* **ABOUT THIS TASK**: The whole listing below needs to be retyped without a single change.

*** TASK DATA Section Begins ***

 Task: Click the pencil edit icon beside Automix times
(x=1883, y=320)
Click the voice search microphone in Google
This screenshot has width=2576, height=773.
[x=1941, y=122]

*** TASK DATA Section Ends ***

* **RESULT**:
 Task: Click the pencil edit icon beside Automix times
(x=1883, y=320)
Click the voice search microphone in Google
This screenshot has width=2576, height=773.
[x=1941, y=122]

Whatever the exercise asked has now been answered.